Under the proposed consent decree, ACBL will acquire (at an estimated purchase price of $3.25 million) and preserve 649 acres of woodland habitat, consisting of hardwood forested wetland, swamp, relic wetlands and open waters (i.e., canals), near the Mississippi River in upper Plaquemines Parish, La. The Woodlands Conservancy, a local nonprofit that currently manages the property for recreational and educational use, will hold title to the property and a conservation servitude will forever limit the use of the Woodlands Parcel to passive recreation, thereby protecting and preserving the ecological benefits of the property.
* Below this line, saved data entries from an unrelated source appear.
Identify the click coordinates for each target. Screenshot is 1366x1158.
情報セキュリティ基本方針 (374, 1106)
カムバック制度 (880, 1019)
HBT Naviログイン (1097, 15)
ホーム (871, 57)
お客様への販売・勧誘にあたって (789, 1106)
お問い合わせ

ACBL will also pay $2.07 million to compensate for natural resource damages from the spill. The federal and state trustees will jointly use the cash payment to perform projects to restore or ameliorate the impacts to aquatic life, birds, river batture, wetlands, marshes and recreational uses along the Mississippi River. The projects include habitat restoration activities at the Woodlands Parcel and marsh creation in the Pass-a-Loutre State Wildlife Management Area.
“This settlement secures full compensation for the damaged resources, including the permanent preservation of 649 acres of critical wildlife habitat along the Mississippi River just a few miles from downtown New Orleans,” said Assistant Attorney General Todd Kim for the Justice Department’s Environment and Natural Resources Division. “The restoration projects funded by this settlement will restore wildlife and wetlands, and enhance recreational opportunities for Louisiana’s residents and visitors.”
“Safeguarding the environment is one of the highest priorities for the Department of Justice,” said U.S. Attorney Duane A. Evans for the Eastern District of Louisiana. “Ultimately, this case demonstrates the DOJ’s firm commitment, along with our federal and state partners, to utilize the full panoply of legal remedies available to protect and remediate vital water sources and the diverse ecosystems found in southeastern Louisiana.”
“Local communities and economies in Louisiana depend on the Mississippi River and the vibrant ecosystems it supports,” said Director Nicole LeBoeuf of NOAA's National Ocean Service. “We are pleased to join with industry and our co-trustees to restore vital habitats, wildlife, and outdoor recreational areas injured by the oil spill, and look forward to working with the public to implement restoration projects.”
“The wildlife resources and outdoor recreation opportunities of the lower Mississippi are critical to Louisiana’s rich natural heritage,” said Regional Director Leopoldo Miranda-Castro of the U.S. Fish and Wildlife Service’s South Atlantic-Gulf & Mississippi-Basin Regional Office. This settlement will allow for the restoration of lost resources and services and will facilitate locally-driven conservation and management that ensures equitable access to the connected local communities.”
The action was filed by the Department of Justice and the Louisiana Oil Spill Coordinator’s Office, Department of Public Safety & Corrections (LOSCO) on behalf of the federal and State trustees for natural resources.